From the Research
Poikilocytosis and anisocytosis without anemia and with normal iron levels are generally considered benign findings that do not require immediate intervention. These morphological variations can occur as physiological adaptations or as early indicators of developing conditions that haven't yet affected hemoglobin levels. No specific treatment is needed for isolated poikilocytosis and anisocytosis when other parameters are normal, but monitoring with follow-up complete blood counts every 3-6 months is prudent to detect any progression 1. The clinical approach should focus on monitoring rather than immediate intervention, with further investigation warranted only if additional abnormalities develop or if these features persist or worsen over time. Key considerations in the evaluation of these findings include:
- The absence of anemia and normal iron studies, which suggests that erythropoiesis is currently adequate despite these morphological variations.
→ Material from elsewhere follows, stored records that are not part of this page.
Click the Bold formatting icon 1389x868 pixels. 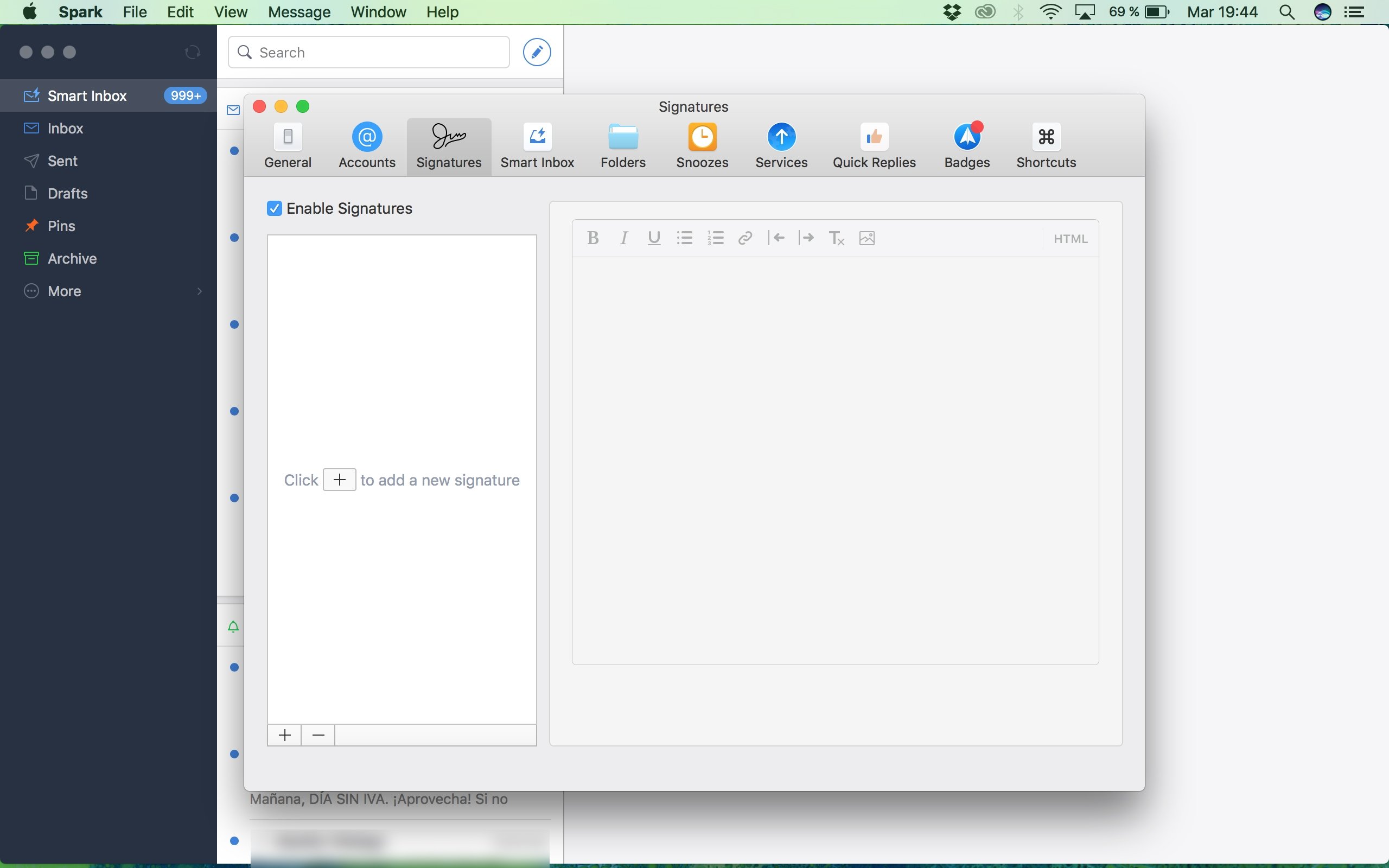click(x=593, y=237)
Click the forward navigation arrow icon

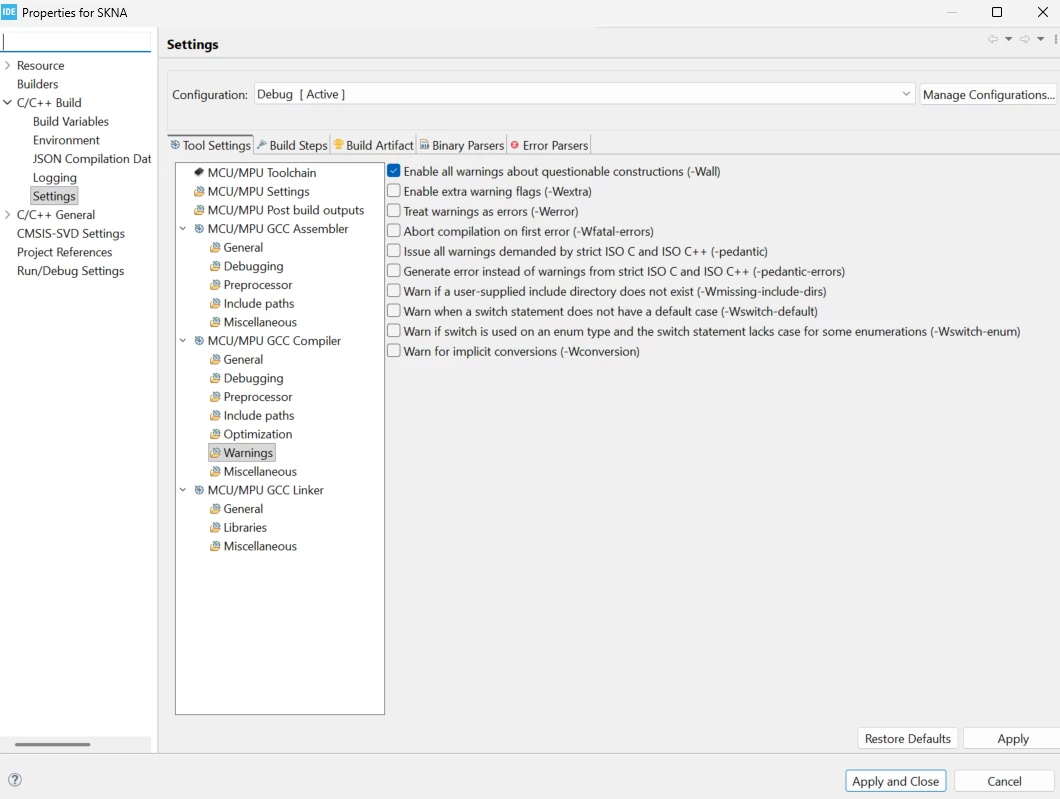[x=1025, y=39]
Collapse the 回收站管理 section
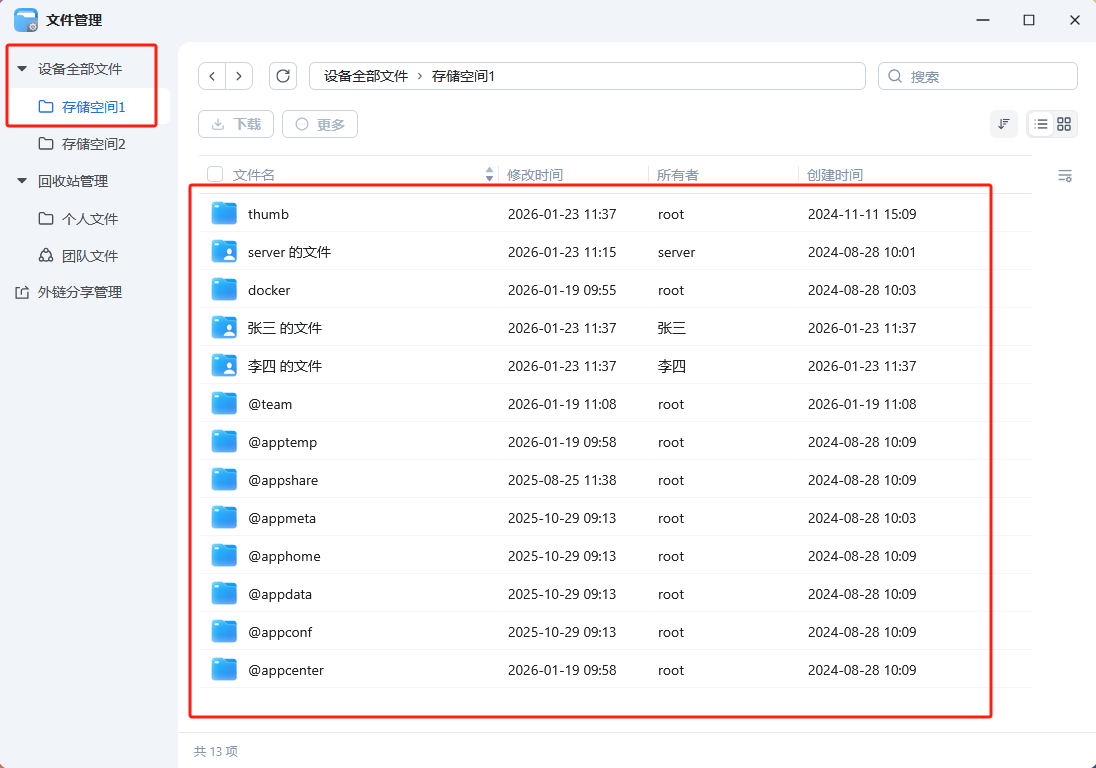Image resolution: width=1096 pixels, height=768 pixels. [22, 181]
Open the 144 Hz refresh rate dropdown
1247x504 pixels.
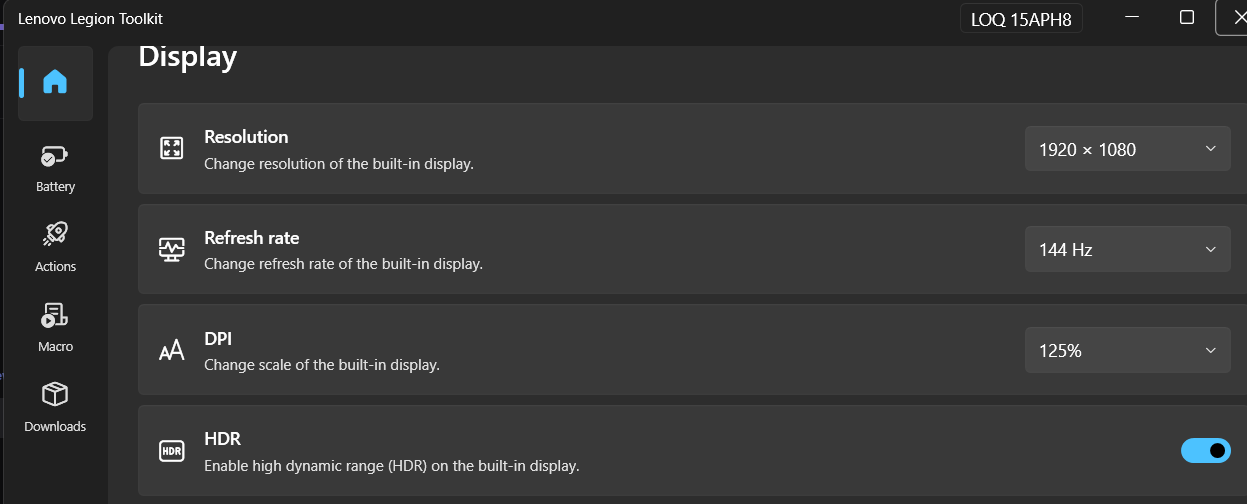[1127, 250]
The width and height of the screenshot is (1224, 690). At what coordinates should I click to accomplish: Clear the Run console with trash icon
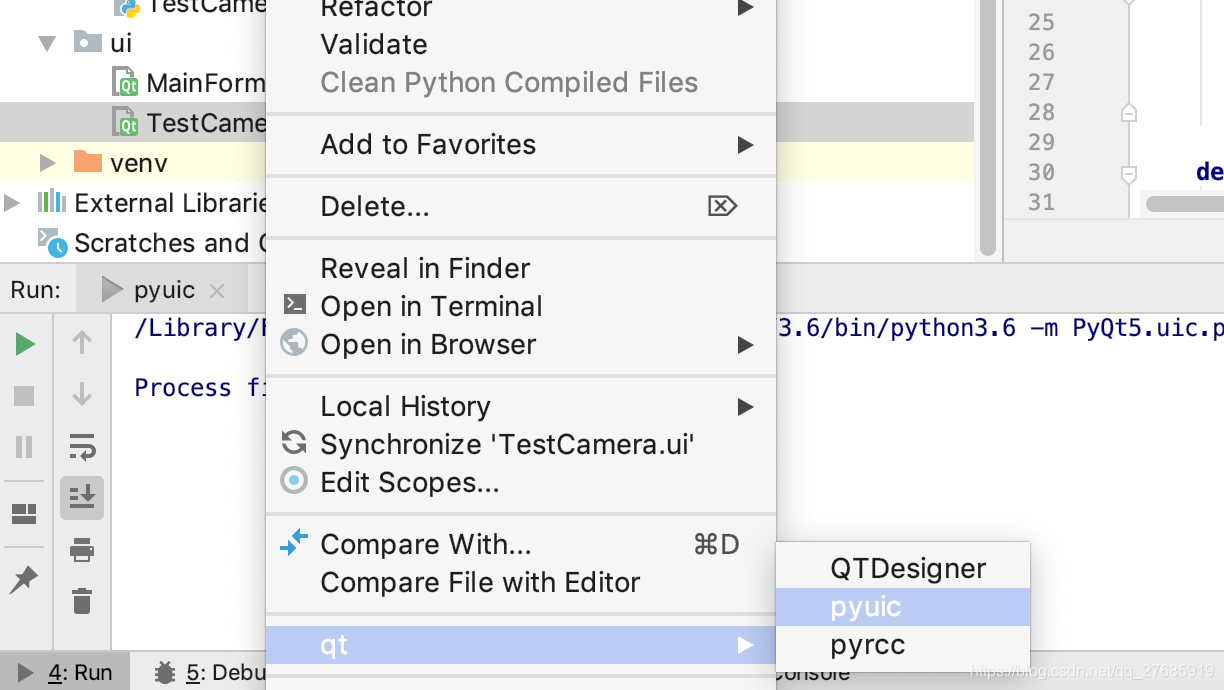click(82, 601)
- The potential for these findings to reflect subtle changes in red blood cell production or membrane stability due to oxidative stress, mild liver dysfunction, medication effects, or early myelodysplastic changes.
- The possibility that these findings may appear as laboratory artifacts from sample handling or processing. Given the lack of strong evidence supporting a specific intervention for poikilocytosis and anisocytosis in the absence of anemia and with normal iron levels, a conservative approach focusing on monitoring is recommended, as supported by recent clinical guidelines 2, 1.